Cuando desaparece el arma que le dieron a Iman con su nuevo cargo de juez (“Para protección”, le dicen. Pero las armas nunca son solo armas: son extensiones del poder, símbolos de autoridad, promesas de violencia legitimada), todo el edificio de certezas comienza a desmoronarse. ¿Fueron sus hijas? ¿Qué hace un hombre cuando comprende que su familia lo ve como un monstruo?
La segunda mitad de La Semilla del Fruto Sagrado abandona el drama doméstico para adentrarse en territorios del thriller. La paranoia de Iman crece. El miedo se instala. La violencia siempre latente amenaza con explotar. Rasoulof se toma ciertas libertades genéricas, pero cada giro, cada secuencia que roza lo fantástico, está al servicio de una metáfora mayor: la descomposición moral del patriarcado, la corrosión de una autoridad que solo puede mantenerse mediante la fuerza.
Iman es una figura trágica, un hombre atrapado en sus propias contradicciones. Cree sinceramente que está haciendo lo correcto, que está sirviendo a Dios y a la patria. Para él, la ley, la tradición y la religión son una trinidad indivisible. Vive en un mundo donde todo está definido por fronteras claras: lo permitido y lo prohibido, lo bueno y lo malo, nosotros y ellos. Sus hijas, en cambio, habitan un universo de posibilidades, de preguntas sin respuesta, de fronteras difusas.
“Allá seremos la familia que éramos”, dice el patriarca cuando decide llevar a su familia al campo. La frase, con su sintaxis tortuosa, revela la esencia del pensamiento conservador: volver a un pasado idealizado, regresar a un supuesto estado de pureza. Es la misma pulsión que mueve a los regímenes autoritarios: restaurar un orden mítico, una edad dorada donde todos conocían su lugar.
Pero ese lugar ya no existe, si es que alguna vez existió. Las hijas de Iman han visto demasiado para volver atrás. Han escuchado voces que su padre no puede oír. Han experimentado deseos que él no puede comprender.
La Semilla del Fruto Sagrado: Raíces de resistencia
Lo más perturbador de La Semilla del Fruto Sagrado es la forma en que Rasoulof muestra cómo los sistemas totalitarios no solo oprimen desde fuera, sino que se instalan dentro de nosotros. Iman no es un villano de manual: es un hombre que ha internalizado tan profundamente las reglas del juego que ya no puede imaginar otro modo de existir. Y esa fe ciega es más peligrosa que cualquier malicia deliberada.

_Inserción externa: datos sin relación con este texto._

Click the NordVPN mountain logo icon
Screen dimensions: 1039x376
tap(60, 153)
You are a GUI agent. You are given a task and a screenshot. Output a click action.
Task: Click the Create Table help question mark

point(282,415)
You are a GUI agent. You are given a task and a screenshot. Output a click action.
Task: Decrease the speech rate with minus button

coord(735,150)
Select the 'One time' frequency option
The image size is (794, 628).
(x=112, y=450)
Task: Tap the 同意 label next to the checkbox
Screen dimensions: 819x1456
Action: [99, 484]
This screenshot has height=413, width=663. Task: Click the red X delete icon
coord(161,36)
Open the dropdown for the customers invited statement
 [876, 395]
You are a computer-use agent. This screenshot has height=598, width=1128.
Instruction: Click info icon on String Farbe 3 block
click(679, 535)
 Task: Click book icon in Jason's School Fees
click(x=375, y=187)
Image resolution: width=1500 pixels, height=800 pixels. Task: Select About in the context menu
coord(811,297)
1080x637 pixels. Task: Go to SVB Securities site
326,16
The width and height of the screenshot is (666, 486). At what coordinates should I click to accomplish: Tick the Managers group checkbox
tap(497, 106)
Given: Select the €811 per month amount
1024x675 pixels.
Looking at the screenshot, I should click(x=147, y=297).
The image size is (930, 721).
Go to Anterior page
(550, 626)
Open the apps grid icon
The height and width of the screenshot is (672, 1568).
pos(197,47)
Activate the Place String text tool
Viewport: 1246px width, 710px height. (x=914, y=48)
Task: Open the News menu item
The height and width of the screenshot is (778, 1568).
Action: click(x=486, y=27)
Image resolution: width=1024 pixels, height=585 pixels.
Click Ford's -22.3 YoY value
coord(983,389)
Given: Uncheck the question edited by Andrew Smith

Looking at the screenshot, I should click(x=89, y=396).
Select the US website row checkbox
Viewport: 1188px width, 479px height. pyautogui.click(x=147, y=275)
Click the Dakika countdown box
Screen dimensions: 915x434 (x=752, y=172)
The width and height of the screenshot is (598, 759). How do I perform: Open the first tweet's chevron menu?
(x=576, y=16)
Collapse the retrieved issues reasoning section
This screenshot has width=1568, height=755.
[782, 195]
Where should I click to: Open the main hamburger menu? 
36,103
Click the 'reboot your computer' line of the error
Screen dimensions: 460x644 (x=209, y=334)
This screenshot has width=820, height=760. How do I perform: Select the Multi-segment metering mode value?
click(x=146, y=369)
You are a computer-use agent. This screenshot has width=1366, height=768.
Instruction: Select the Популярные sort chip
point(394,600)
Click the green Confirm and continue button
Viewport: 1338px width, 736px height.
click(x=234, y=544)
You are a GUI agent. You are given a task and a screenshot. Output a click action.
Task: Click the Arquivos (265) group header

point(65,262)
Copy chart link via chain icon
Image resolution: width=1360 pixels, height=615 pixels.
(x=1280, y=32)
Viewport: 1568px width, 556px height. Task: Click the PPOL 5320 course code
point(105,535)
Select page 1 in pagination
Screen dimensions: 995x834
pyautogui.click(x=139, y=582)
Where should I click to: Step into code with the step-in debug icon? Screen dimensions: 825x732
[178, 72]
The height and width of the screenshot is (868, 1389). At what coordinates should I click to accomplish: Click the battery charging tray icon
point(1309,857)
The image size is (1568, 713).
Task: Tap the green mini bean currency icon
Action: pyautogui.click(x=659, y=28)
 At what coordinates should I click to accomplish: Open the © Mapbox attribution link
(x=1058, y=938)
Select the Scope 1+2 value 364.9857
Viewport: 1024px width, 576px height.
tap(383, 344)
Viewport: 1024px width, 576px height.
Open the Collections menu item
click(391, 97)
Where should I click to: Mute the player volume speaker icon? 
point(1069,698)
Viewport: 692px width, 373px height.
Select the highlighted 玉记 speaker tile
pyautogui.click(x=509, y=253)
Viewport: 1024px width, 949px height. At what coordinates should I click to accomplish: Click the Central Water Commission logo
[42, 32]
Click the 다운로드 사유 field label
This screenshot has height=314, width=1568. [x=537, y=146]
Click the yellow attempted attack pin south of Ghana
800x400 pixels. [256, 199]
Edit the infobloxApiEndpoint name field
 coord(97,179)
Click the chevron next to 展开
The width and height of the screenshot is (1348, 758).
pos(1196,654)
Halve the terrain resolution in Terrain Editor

Y en ese momento en que la película se vuelve onírica, cuando Iman persigue a su familia por las ruinas de un antiguo pueblo persa como un Minotauro extraviado en su propio laberinto, comprendemos que es el patriarcado reducido a un monstruo extraviado, rugiendo impotente mientras las mujeres escapan hacia un futuro impreciso pero propio.
Sin la sutileza de los grandes disidentes del cine –como Kieslowski en la Polonia comunista o Béla Tarr en Hungría– y más cercano las tendencias contemporáneas –como Ali Abbasi en Holy Spider–, Rasoulof construye una película que funciona simultáneamente como drama familiar, thriller paranoico, alegoría política y documento histórico.
Mientras ahora vive en el exilio, La Semilla del Fruto Sagrado es el grito desesperado de un país que se debate entre la tradición y la libertad, entre el peso del pasado y la promesa incierta del futuro. Un país donde una joven puede morir por no llevar un velo y donde un director de cine arriesga su vida para contarlo.